3:10 to Yuma: Released 2007

Scene from "3:10 to Yuma" - taking Ben Wade to the train depot.
Scene from "3:10 to Yuma" - taking Ben Wade to the train depot.

Movie Review

The remake of the 1957 classic with the same title "3:10 to Yuma" directed by James Mangold and released in 2007 did not follow the same script as the 1957 classic "3:10 to Yuma" starring Glenn Ford and Van Heflin. Very little was the same. Even the characters were portrayed differently. All in all, this film stood out on its own. It was a pleasant surprise since my husband and I had seen the original 1957 version many times. The remake was refreshing with spectacular Western special effects, and had nearly an all-star cast, superb in their performances. This movie has a "surprise" ending that is nothing like the 1957 version; very unexpected!

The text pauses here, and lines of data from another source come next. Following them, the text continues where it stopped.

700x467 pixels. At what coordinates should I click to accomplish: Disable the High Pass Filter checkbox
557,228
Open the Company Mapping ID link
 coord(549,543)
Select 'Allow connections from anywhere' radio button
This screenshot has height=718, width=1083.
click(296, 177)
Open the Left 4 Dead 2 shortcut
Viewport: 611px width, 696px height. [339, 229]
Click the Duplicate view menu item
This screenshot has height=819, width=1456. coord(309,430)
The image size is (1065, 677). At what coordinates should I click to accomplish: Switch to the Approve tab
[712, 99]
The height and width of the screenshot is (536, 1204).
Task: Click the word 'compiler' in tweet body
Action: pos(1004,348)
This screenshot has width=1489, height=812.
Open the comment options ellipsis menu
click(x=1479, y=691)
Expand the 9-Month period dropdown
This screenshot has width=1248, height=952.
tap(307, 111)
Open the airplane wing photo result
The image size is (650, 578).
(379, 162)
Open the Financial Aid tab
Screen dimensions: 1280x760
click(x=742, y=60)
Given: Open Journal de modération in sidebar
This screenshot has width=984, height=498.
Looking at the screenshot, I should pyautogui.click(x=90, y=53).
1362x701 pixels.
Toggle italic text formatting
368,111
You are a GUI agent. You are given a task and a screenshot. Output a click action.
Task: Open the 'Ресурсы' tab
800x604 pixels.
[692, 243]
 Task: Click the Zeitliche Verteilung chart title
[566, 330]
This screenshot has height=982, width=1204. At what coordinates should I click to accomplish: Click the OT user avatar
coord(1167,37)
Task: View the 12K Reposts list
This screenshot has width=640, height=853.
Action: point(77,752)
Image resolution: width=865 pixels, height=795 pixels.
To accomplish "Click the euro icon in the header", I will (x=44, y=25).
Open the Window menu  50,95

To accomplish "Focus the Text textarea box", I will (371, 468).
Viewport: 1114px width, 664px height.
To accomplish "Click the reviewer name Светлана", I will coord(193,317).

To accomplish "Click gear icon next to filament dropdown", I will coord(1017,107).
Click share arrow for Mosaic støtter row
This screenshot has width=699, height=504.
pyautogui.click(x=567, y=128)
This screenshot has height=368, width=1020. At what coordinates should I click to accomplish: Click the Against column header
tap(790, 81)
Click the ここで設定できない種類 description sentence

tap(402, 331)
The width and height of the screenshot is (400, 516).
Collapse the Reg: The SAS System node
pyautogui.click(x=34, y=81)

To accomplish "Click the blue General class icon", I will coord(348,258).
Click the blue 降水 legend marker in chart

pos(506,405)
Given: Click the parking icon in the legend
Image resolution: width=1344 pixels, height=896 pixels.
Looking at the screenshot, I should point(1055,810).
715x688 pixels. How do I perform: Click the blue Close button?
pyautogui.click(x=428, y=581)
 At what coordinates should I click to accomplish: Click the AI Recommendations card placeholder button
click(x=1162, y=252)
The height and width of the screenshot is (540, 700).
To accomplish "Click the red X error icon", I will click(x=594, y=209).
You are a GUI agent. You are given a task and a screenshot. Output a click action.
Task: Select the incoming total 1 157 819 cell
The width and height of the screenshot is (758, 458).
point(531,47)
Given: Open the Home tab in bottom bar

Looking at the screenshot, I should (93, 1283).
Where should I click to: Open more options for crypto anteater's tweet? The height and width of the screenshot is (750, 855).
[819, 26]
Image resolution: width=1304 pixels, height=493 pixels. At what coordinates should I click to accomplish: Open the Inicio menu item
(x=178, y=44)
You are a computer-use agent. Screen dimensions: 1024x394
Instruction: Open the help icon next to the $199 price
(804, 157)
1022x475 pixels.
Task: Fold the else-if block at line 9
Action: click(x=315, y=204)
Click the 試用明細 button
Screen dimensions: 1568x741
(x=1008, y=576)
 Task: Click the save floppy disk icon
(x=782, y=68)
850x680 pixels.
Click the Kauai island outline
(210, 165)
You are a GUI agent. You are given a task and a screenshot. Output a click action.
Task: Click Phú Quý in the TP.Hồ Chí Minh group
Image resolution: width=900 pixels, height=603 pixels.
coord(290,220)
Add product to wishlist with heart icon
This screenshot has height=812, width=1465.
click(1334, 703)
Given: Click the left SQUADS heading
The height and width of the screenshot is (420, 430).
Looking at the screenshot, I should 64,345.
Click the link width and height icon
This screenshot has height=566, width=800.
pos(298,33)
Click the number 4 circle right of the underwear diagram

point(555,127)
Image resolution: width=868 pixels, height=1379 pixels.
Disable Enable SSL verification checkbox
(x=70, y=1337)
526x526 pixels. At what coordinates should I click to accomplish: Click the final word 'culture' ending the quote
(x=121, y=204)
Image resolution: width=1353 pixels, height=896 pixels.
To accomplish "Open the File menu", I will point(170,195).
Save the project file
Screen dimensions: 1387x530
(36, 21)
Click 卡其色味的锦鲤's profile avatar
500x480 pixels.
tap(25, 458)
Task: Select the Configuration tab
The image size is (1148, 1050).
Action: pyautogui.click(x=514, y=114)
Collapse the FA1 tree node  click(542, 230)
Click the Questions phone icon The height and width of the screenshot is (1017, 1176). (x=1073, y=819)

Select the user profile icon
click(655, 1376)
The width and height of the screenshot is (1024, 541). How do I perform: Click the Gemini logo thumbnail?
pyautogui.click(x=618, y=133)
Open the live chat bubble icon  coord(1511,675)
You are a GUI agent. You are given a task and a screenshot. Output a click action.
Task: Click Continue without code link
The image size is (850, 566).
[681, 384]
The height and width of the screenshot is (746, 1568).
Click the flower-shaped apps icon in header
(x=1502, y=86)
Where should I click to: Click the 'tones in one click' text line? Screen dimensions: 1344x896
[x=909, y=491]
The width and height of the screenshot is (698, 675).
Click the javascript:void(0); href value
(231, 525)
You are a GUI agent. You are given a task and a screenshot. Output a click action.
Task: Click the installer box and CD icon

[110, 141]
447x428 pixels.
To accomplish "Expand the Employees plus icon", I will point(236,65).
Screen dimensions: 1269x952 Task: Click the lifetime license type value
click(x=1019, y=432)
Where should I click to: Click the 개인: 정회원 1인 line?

The new "3:10 to Yuma" is a psychological thriller that leads its viewers into understanding the outlaw mind set of the Old West. "3:10 to Yuma" takes place after the Civil War. The rancher, Dan Evans (Christian Bale), has moved his family out west after losing a leg in the Civil War and is having typical ranching hardship of the Old Wild West. He owes money, and fears losing his ranch. "3:10 to Yuma" begins with Rancher Dan Evans barn being burned down and his cattle are frightened away. His two sons, William (Logan Lerman) and Mark (Ben Petry), accompany their father on horseback to collect the cattle and herd them back to their ranch. This places the three of them precariously in sight of a stagecoach robbery where their cattle are being used by outlaws. They try not to be noticed, but Ben Wade (Russell Crowe), the leader of the outlaw gang, notices them and insists on borrowing their horses. Not wanting trouble and in need of collecting the cattle that survived participating in the robbery, they comply with Ben Wade. This precipitates a series of events that lead up to Ben Wade becoming arrested, then Dan Evans volunteering to make certain Ben Wade definitely makes the 3:10 p.m. train to the Yuma Penitentiary that stops at the train station in a town that takes several days by horse to reach. Dan Evans needs the money to save his ranch and feed his family. All know this is a suicide mission because they expect Wade's outlaw gang to rescue Wade. Ben Wade preys on their expectations by telling them they can count on his gang coming for him and that they will die.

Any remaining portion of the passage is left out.